TASK DIRECTIONS => Below are the records; give again exactly the line with "Select the ARTICLE CREATIVE label", the line with "Click Copy to My Dashboards button", and each line that lies between them, and nothing besides.

TASK INPUTS =>
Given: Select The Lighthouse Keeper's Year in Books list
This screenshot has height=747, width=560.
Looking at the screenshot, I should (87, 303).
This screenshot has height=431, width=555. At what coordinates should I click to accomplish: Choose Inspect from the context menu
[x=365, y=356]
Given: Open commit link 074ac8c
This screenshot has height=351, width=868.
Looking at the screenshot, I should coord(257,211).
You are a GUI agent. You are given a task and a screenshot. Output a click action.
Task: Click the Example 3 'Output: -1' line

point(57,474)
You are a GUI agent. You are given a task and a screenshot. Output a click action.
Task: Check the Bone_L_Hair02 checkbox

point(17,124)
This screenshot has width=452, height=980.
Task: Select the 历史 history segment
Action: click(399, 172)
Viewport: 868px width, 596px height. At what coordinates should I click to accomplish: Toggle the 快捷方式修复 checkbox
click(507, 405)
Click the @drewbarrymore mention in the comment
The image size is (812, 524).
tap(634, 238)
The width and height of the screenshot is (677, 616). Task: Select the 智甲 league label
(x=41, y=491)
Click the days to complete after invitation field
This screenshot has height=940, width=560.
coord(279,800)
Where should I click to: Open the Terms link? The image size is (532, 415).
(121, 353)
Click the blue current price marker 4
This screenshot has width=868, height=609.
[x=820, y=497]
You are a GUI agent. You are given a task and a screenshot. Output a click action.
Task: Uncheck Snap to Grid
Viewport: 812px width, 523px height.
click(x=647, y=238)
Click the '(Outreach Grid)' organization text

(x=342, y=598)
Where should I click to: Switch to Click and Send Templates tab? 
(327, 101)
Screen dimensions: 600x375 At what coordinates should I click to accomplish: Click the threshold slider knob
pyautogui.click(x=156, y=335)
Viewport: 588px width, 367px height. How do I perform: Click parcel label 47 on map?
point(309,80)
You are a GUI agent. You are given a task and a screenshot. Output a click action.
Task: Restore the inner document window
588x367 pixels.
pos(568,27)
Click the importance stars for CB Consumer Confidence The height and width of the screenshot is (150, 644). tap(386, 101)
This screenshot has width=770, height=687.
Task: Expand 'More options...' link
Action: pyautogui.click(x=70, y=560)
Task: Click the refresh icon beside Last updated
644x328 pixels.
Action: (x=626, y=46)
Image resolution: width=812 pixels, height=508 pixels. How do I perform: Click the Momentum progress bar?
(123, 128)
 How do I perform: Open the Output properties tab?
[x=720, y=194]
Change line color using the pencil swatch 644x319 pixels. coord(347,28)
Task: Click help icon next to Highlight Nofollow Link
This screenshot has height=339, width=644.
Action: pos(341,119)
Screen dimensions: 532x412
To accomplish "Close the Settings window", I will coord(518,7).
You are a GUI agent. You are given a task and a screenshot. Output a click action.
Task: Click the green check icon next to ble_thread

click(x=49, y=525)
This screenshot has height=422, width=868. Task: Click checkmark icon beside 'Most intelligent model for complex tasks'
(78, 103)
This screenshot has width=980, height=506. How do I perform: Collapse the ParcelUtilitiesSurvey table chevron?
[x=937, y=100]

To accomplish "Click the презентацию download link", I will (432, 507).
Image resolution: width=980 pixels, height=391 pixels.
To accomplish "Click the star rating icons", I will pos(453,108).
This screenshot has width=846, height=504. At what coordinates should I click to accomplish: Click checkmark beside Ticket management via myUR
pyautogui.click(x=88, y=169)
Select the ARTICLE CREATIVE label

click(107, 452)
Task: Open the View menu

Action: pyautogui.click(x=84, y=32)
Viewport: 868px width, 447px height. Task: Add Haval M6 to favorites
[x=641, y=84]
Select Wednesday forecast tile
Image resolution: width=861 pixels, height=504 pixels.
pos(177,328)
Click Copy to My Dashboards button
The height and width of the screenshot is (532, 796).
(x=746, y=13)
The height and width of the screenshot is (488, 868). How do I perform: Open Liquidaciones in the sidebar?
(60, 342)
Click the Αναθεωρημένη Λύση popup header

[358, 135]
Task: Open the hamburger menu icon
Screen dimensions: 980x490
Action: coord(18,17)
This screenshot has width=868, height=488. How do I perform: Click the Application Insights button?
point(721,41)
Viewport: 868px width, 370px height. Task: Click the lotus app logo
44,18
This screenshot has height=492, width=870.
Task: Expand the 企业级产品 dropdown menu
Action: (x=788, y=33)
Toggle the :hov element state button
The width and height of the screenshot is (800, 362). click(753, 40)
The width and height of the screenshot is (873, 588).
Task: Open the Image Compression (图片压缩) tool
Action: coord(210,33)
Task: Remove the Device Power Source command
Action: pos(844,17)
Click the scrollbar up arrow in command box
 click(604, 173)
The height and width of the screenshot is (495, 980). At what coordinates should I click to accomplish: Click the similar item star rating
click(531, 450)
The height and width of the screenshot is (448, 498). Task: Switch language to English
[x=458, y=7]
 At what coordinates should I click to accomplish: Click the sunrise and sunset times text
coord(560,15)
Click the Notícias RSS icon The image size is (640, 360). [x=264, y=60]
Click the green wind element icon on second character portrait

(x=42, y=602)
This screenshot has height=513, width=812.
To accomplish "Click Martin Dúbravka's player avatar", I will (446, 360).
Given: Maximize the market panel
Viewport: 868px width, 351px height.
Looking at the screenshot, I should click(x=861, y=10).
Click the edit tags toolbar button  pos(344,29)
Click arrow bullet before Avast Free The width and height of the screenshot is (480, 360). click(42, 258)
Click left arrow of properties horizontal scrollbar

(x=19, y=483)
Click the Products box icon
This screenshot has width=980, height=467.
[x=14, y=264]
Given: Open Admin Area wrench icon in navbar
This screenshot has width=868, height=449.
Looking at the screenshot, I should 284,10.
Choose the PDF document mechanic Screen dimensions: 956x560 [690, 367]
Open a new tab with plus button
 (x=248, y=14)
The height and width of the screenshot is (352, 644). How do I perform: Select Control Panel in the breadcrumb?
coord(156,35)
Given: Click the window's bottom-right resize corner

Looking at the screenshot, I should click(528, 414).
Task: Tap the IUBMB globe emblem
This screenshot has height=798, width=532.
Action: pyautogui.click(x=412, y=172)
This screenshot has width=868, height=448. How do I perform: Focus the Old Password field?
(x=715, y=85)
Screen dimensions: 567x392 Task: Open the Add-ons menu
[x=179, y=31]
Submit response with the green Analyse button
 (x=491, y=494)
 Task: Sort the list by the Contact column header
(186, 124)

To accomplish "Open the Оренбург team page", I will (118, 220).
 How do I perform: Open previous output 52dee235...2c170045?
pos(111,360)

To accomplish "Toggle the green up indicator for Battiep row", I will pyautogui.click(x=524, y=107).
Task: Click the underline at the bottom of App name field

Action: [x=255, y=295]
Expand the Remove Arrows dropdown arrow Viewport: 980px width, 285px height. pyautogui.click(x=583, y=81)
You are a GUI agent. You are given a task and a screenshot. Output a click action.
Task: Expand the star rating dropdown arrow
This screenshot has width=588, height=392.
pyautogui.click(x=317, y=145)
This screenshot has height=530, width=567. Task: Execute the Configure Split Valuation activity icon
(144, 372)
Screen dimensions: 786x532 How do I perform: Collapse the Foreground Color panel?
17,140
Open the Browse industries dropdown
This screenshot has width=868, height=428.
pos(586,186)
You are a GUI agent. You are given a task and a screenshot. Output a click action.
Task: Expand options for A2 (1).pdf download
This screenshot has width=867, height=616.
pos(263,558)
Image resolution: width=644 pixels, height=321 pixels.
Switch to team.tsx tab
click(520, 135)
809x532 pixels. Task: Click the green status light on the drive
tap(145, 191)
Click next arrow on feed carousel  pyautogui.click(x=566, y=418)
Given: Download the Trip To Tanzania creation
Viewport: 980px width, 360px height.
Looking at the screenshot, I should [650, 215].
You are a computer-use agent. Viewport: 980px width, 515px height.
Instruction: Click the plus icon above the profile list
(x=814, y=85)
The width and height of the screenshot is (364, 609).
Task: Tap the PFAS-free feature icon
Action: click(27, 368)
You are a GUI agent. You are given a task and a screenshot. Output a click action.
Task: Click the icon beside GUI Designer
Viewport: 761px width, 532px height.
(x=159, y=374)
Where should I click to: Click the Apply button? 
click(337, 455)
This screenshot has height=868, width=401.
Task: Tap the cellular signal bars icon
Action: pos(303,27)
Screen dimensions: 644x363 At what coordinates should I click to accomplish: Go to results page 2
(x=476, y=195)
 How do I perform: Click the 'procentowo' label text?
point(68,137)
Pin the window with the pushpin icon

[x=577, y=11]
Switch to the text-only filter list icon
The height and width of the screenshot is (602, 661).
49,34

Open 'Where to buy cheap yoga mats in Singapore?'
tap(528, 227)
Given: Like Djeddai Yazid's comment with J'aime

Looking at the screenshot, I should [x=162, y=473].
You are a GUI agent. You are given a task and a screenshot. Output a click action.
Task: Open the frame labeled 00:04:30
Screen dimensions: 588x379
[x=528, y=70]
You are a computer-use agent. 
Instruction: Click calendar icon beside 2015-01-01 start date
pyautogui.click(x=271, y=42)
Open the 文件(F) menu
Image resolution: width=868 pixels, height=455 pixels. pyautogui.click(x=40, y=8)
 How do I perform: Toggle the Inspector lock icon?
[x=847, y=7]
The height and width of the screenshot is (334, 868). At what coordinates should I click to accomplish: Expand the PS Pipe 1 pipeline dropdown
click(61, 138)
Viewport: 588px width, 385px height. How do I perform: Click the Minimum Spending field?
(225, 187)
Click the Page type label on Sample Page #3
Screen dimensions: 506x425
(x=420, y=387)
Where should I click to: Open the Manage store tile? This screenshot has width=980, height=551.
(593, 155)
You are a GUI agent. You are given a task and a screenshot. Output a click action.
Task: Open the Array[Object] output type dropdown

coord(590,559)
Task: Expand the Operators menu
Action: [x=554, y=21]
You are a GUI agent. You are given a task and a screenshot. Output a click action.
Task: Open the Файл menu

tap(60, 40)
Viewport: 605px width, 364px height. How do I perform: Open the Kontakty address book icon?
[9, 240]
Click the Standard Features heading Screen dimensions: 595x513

THE COMPLETED TASK =>
Select the ARTICLE CREATIVE label

click(107, 452)
Task: Open the View menu

Action: pyautogui.click(x=84, y=32)
Viewport: 868px width, 447px height. Task: Add Haval M6 to favorites
[x=641, y=84]
Select Wednesday forecast tile
Image resolution: width=861 pixels, height=504 pixels.
pos(177,328)
Click Copy to My Dashboards button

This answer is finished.